Opinion: Council should release the Peterson report

BY DAVE PRICE
Daily Post Editor

The city of Palo Alto paid a law firm to investigate a complaint from a tow yard owner who said that Planning and Transportation Commissioner Forest Olaf Peterson asked for special treatment after his daughter’s car was towed from a city parking garage.

Now, the city is refusing to release the lawyer’s report — a report that, you, the taxpayer paid for — saying it’s confidential due to attorney-client privilege.

The “client” in this case is the city council. The report cost up to $50,000.

One council member, Mayor Vicki Veenker, may have already waived the city’s rights to keep the report confidential by discussing it with our reporter in a story published Saturday.

But it seems to me that the client, the council, has the ability to decide whether the report should be public.

Peterson shouldn’t have any objections to its release. He said the report’s “scope was limited to determining whether the alleged conduct occurred, and the report reached no conclusions of law or policy. On April 13, after receiving the investigator’s report, council reappointed me to the Planning and Transportation Commission. I consider the matter resolved.”
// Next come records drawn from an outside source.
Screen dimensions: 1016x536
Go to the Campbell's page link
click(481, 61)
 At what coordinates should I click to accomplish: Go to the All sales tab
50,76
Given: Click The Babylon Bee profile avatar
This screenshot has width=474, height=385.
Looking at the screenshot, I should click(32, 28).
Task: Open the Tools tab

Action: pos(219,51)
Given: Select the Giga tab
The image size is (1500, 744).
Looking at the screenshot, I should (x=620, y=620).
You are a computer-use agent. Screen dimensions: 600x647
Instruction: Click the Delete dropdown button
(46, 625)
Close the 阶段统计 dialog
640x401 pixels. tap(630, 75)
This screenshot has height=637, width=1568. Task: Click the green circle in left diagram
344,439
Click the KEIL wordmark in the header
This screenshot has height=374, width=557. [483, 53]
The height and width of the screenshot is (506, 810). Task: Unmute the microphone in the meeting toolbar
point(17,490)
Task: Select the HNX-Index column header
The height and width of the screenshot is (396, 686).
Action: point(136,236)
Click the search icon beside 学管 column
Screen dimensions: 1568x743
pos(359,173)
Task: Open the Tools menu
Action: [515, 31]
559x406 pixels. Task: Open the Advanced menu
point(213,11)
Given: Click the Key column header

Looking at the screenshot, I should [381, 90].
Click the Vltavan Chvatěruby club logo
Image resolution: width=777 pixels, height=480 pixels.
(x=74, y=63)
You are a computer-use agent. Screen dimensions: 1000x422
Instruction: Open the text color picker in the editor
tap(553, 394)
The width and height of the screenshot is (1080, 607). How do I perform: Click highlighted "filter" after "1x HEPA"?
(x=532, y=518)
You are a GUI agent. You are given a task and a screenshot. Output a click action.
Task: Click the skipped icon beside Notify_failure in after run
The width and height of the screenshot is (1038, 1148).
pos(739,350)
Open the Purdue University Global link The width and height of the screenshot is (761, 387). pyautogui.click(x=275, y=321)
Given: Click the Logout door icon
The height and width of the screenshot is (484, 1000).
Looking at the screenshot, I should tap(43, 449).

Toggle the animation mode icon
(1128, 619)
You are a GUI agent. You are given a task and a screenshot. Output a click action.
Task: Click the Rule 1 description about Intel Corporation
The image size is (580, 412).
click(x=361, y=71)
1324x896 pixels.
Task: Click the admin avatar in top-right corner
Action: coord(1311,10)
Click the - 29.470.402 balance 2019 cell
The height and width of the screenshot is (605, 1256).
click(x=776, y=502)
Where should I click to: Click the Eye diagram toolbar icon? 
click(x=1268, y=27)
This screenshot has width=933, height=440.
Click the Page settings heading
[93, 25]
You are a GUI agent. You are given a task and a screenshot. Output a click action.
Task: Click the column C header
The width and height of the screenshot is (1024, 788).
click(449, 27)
Veenker and three other members of council — Greer Stone, George Lu and Julie Lythcott-Haims — felt that whatever was in the report wasn’t as incriminating enough to keep Peterson from being reappointed to the planning commission. 

So I’ve got to wonder — what’s the problem with releasing this report? We paid for the report. Why can’t we see it? What does council have to hide?

1 Comment

  1. Thanks to Dave Price and the Daily again!
    I couldn’t agree more. The city has no reason to keep this a secret and making it public has nothing at all to do with attorney client privilege.